Entonces, aunque el saber mítico de Tiguá le logra una posición privilegiada a su nieto dentro de su comunidad, no se repite el fenómeno fuera de dicha comunidad porque éste no posee el saber cultural necesario para integrarse efectivamente a la sociedad guerrillera. De una parte Aristón no sabe controlar la manifestación espiritual que lo posee con furia divina, ni tampoco éste permite que Limón lo calibre con su prudencia. Igualmente no se prevé la situación en que un compañero guerrillero, que no sabe lo que está pasando con el haitiano, lo confronte de manera agresiva, con lo que el dios se manifiesta sin miramientos morales o disciplinarios al sentirse atacado verbalmente. El hombre pagó con su vida la imprudencia de tratar de manejar con un discurso pragmático un fenómeno místico del que él no sabía nada.
Por otra parte, la invulnerabilidad de Aristón condicionada a la compañía de Pedro Limón se remite sólo al campo de batalla. Y cuando Pedro relata al tribunal guerrillero la insensatez de su compañero él está respondiendo al discurso disciplinario revolucionario, poniendo en evidencia la incompetencia de su paisano y exponiéndolo al pelotón de fusilamiento. En ese momento Pedro Limón no responde a su Otredad como haitiano, ni al saber mítico que lo ha dispuesto como compañero del anfitrión de Oggún; en ese momento se convierte en un guerrillero de fila que responde a la normativa revolucionaria que lo ha acogido. Finalmente observamos que el discurso revolucionario, en voz del Habanero, reconoce, acoge y admite como válido tanto el saber mítico haitiano como el cubano, pero no lo valida como justificación para transgredir la disciplina revolucionaria. Asimismo el Habanero evita comprometerse plasmando en una comunicación formal el fenómeno espiritual que se observa en la ejecución del haitiano insubordinado, con lo que asume la postura oficialista de no admitir abiertamente las manifestaciones de religiosidad folclórica caribeña.

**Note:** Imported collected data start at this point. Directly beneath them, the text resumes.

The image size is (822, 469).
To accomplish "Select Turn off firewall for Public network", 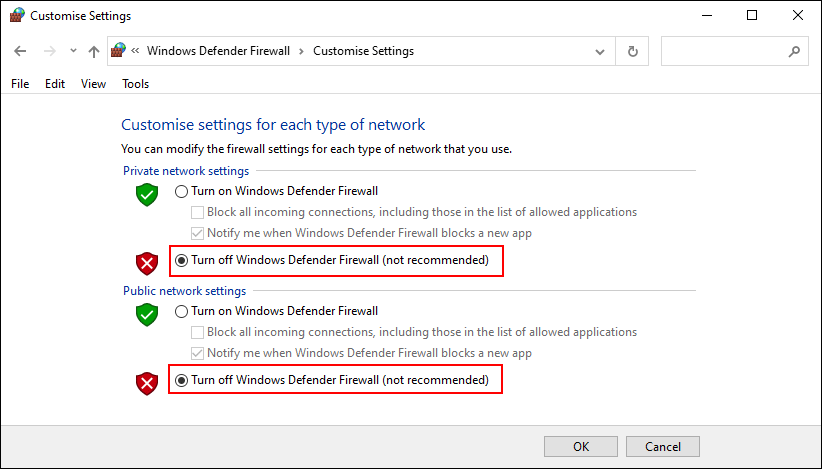I will click(181, 380).
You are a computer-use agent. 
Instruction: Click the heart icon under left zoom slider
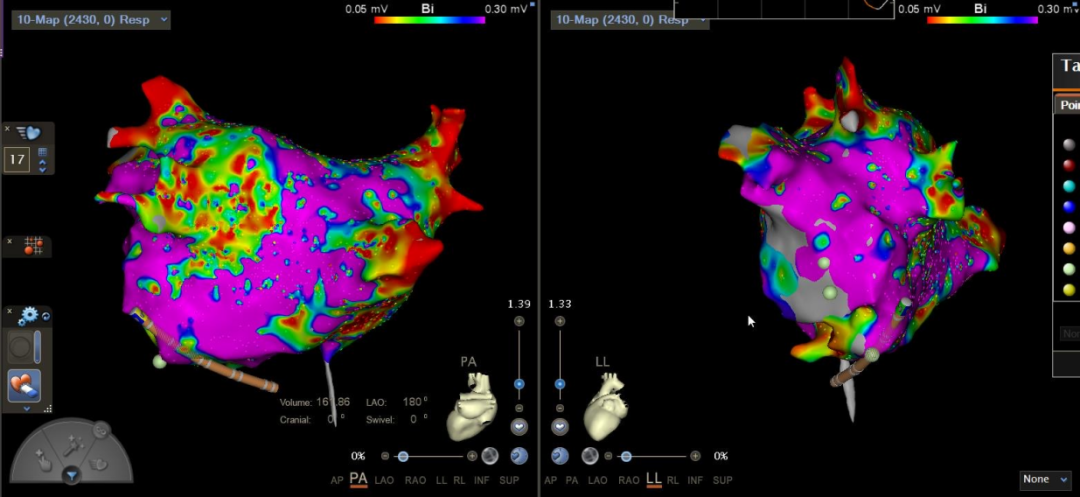point(519,427)
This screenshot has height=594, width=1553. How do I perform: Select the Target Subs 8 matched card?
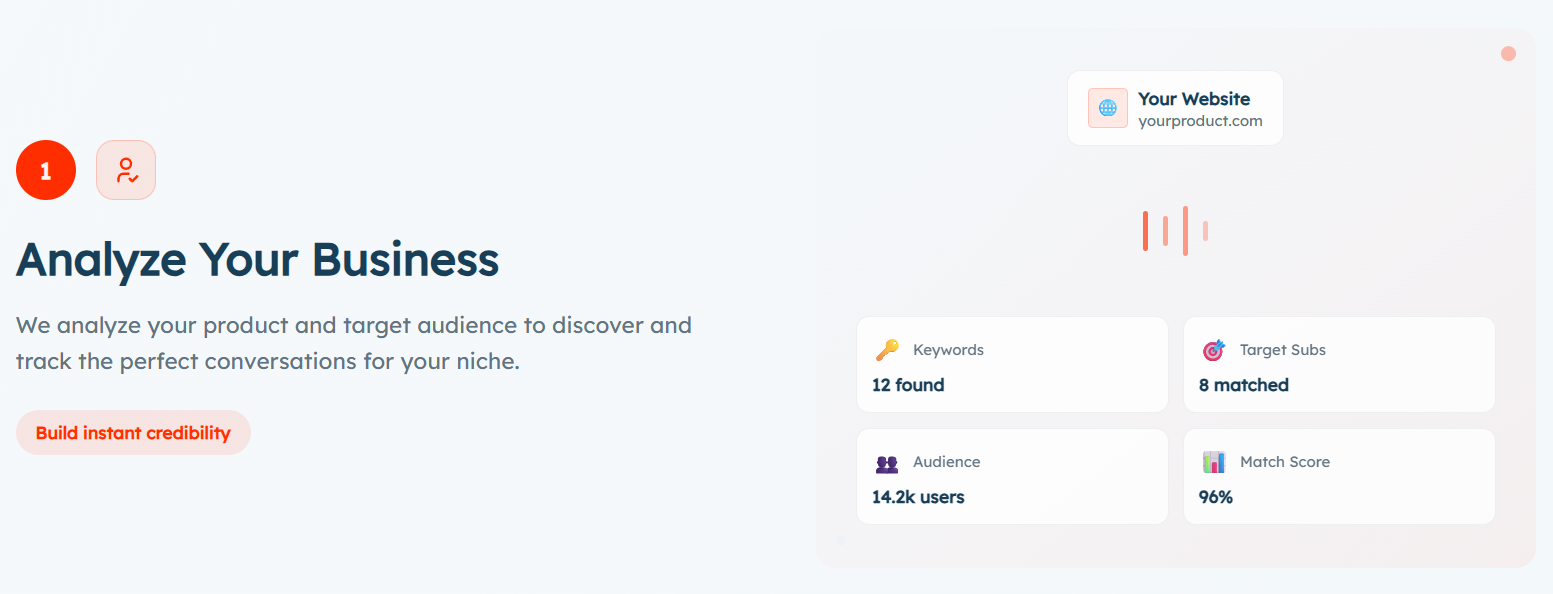point(1339,365)
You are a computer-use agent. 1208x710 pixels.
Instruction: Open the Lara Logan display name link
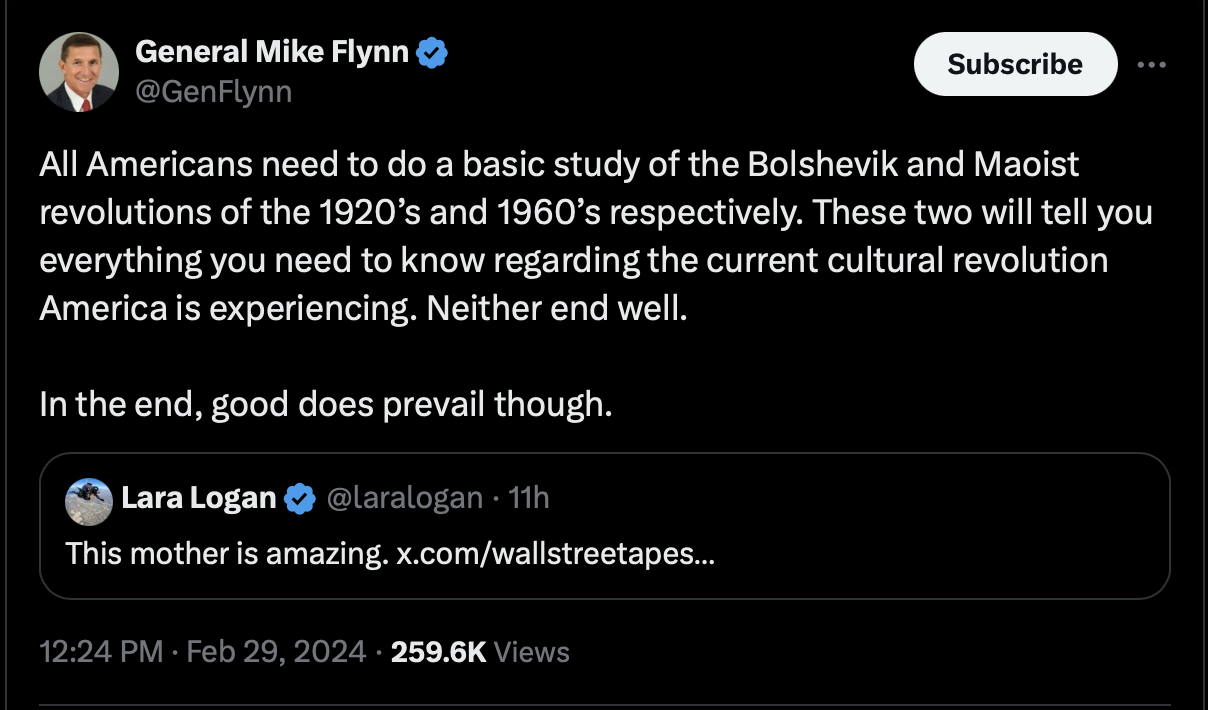pos(198,497)
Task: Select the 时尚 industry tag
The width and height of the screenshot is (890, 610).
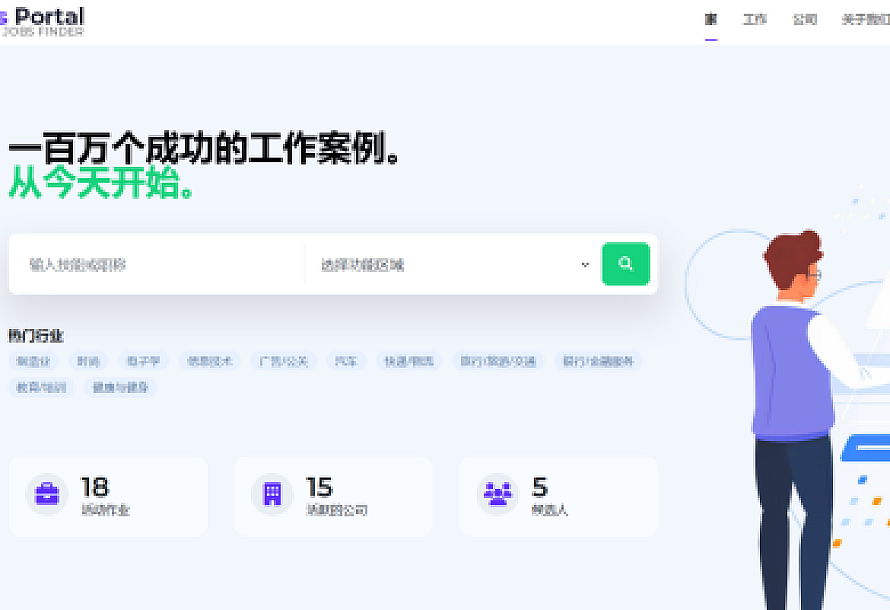Action: click(88, 361)
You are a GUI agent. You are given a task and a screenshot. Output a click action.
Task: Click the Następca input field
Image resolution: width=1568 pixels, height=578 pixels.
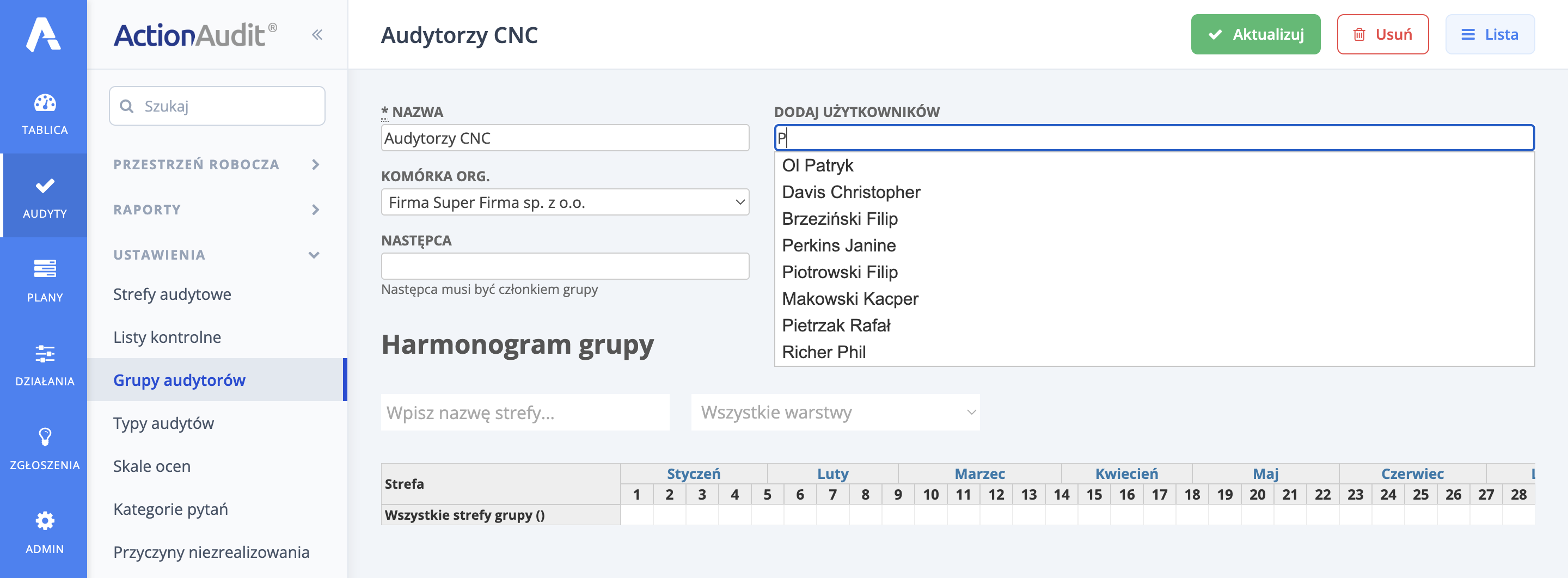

Con lo discutido concluimos que existe un patrón en el uso de la religiosidad popular como saber mítico o narrativo en los tres cuentos discutidos. Observamos que estas manifestaciones de fervor popular cuentan con la credibilidad de amplios sectores de la sociedad que admiten como válidos los aspectos del discurso caribeño que Benítez Rojo llama pre-moderno o mítico, aunque decidamente hay una parte de la población y unos discursos que cuestionan su autenticidad o que no se atreven a respaldar su validez abiertamente. Igualmente el autor demuestra un profundo conocimiento de los rituales y expresiones del folclore místico cubano y no rarifica o desdeña las prácticas devocionales doméstica ni su posible alcance. Además observamos que la interpretación de las condiciones y dones místicos es sumamente delicada y ambigua incluso para el sujeto que sabe manejar este paradigma. El uso de dicho saber para posicionarse en el logos está marcado por una inestabilidad y fragilidad que al menor error humano le malogra, con la consecuente expulsión del individuo hacia los márgenes que ocupaba originalmente.
*Camilo Torres Gómez cursa su doctorado en Filosofía y Letras del Centro de Estudios Avanzados de Puerto Rico y el Caribe. Ha publicado en las revistas literarias Relicario y Vejigantes.